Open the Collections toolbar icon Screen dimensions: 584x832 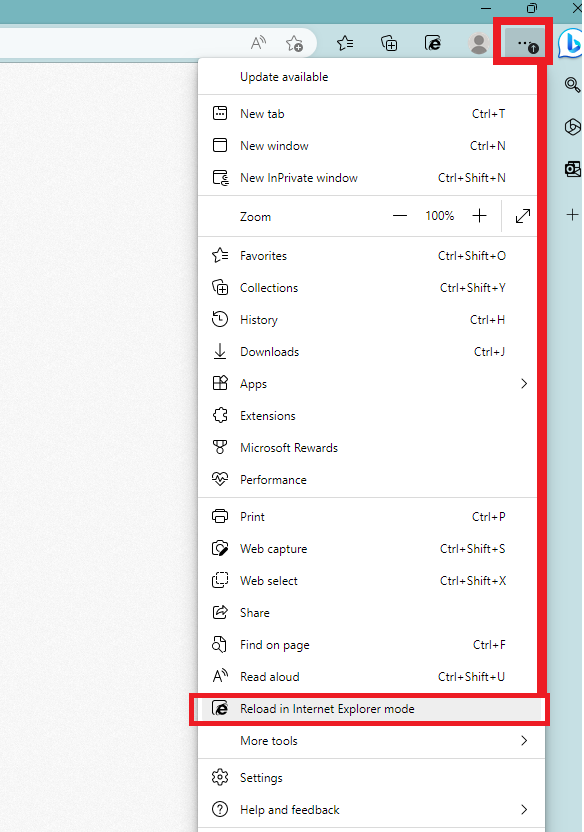pyautogui.click(x=389, y=43)
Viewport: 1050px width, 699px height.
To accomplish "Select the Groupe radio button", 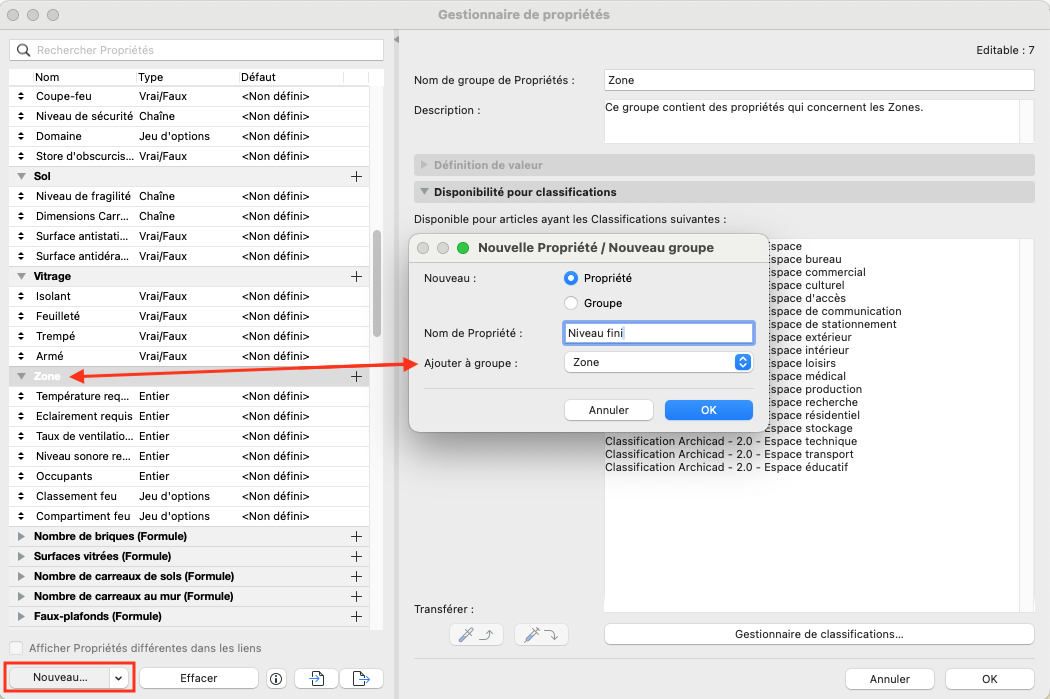I will point(571,303).
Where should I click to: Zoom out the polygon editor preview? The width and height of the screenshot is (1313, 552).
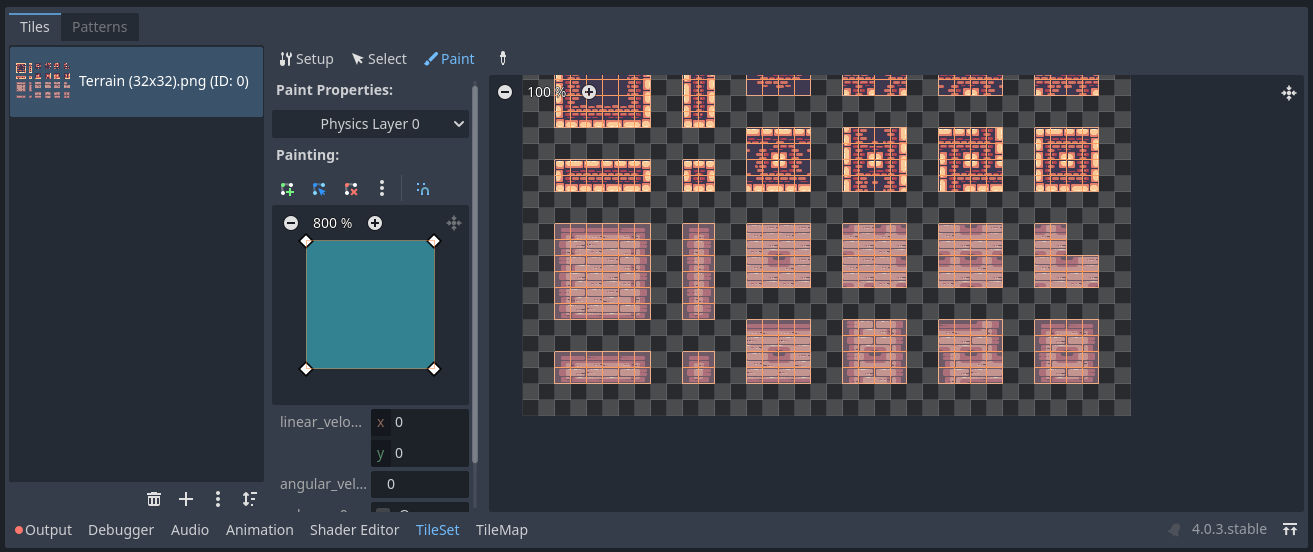tap(291, 223)
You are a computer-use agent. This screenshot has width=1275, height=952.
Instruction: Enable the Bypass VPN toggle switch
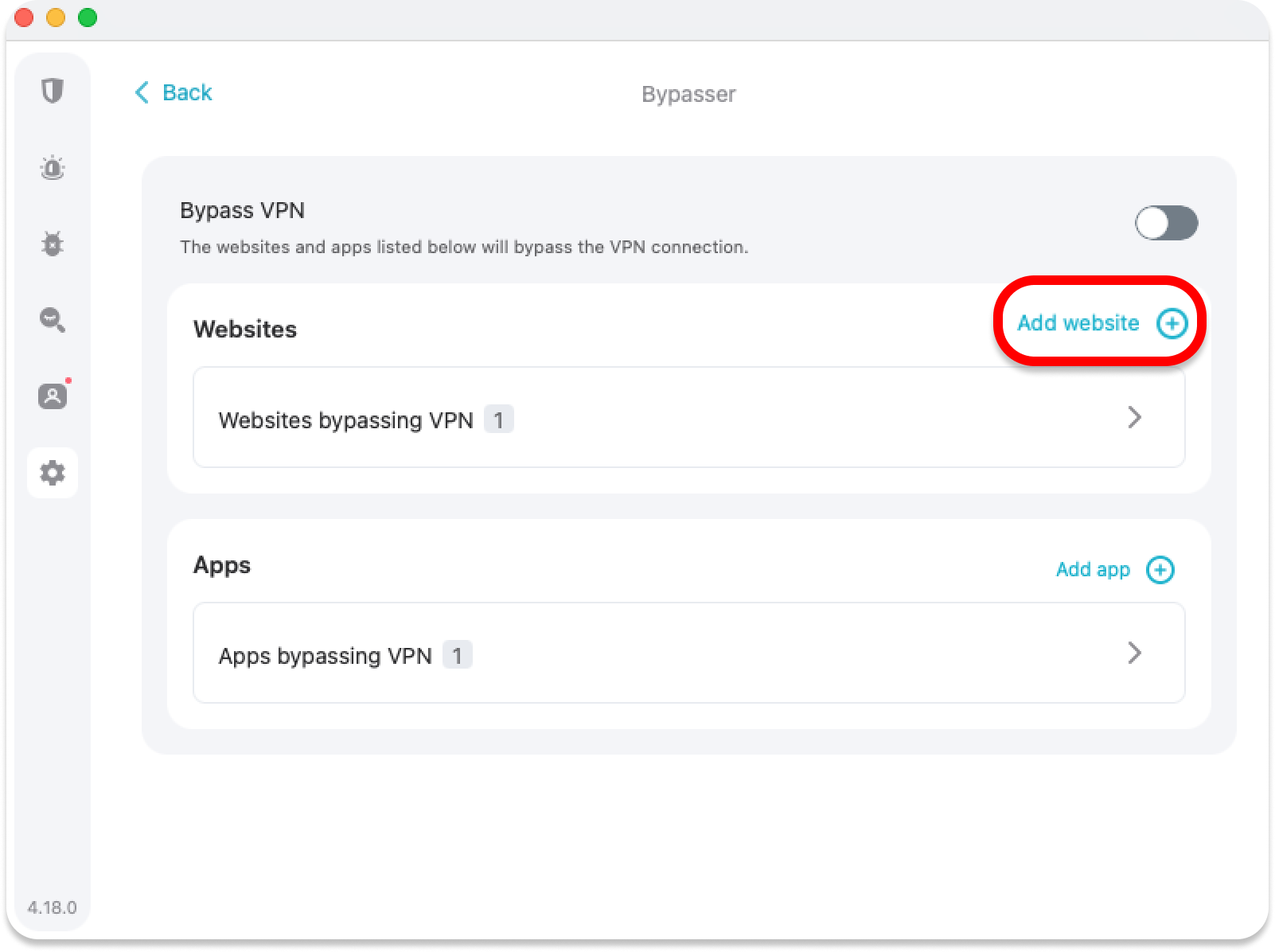point(1166,223)
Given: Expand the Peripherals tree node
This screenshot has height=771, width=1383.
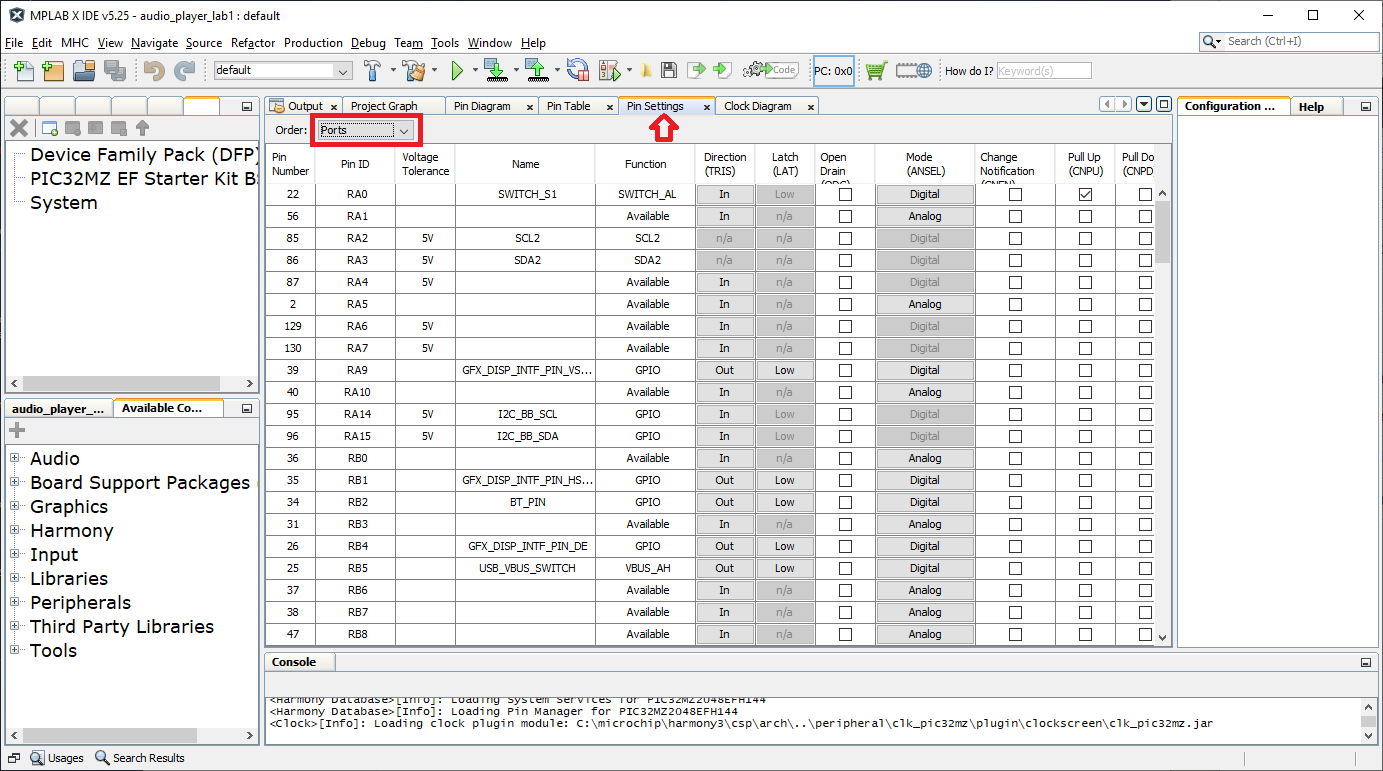Looking at the screenshot, I should point(16,603).
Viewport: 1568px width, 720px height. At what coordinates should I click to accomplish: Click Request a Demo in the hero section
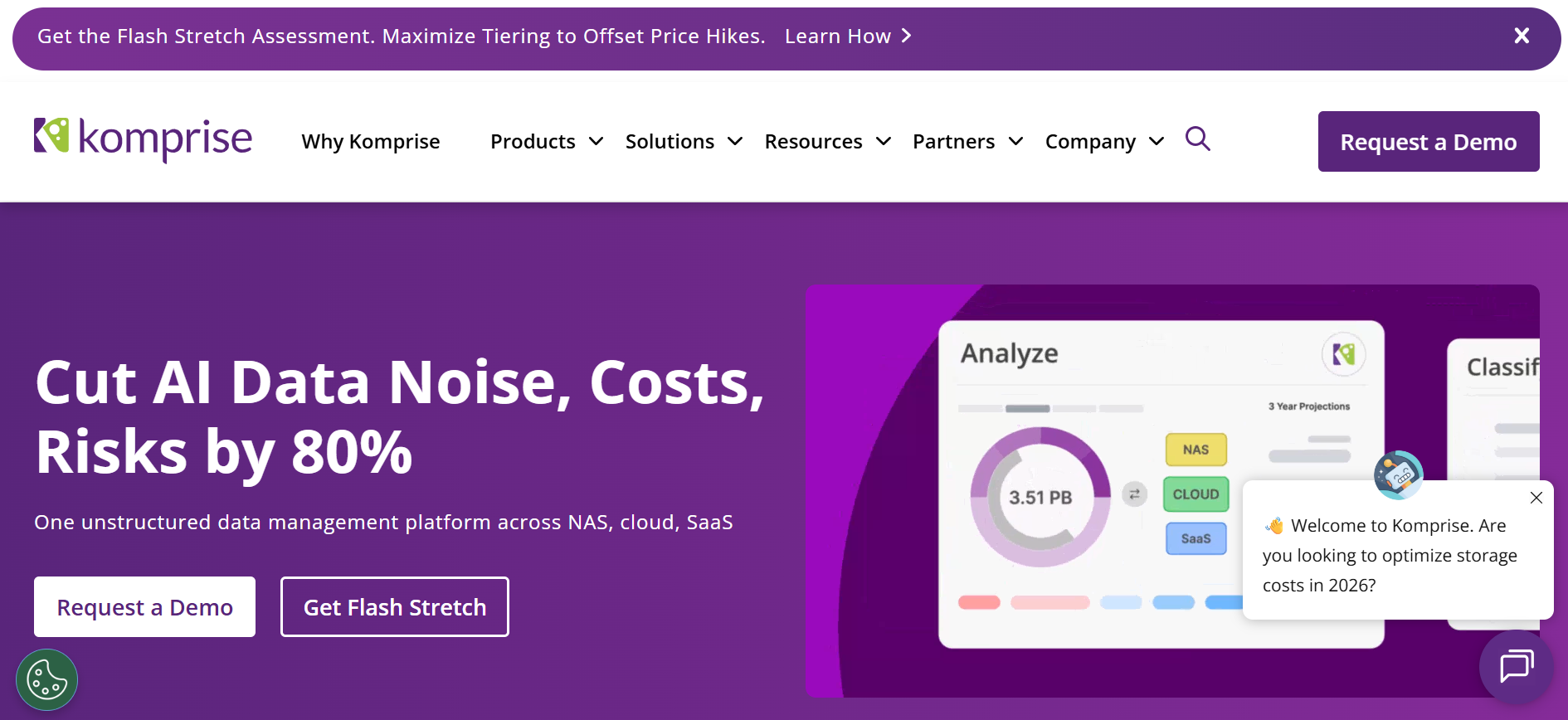pyautogui.click(x=144, y=606)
* * * *
Turn the lines of the listing, from the line containing "You are a computer-use" down through the end of the listing, into a numbered list, leaving out any blank lines and the pictures.

1. You are a computer-use agent. This screenshot has width=1275, height=952.
2. Instruction: Enable the Bypass VPN toggle switch
3. point(1166,223)
4. Given: Expand the Peripherals tree node
5. This screenshot has height=771, width=1383.
6. Looking at the screenshot, I should point(16,603).
7. Viewport: 1568px width, 720px height. At what coordinates should I click to accomplish: Click Request a Demo in the hero section
8. pyautogui.click(x=144, y=606)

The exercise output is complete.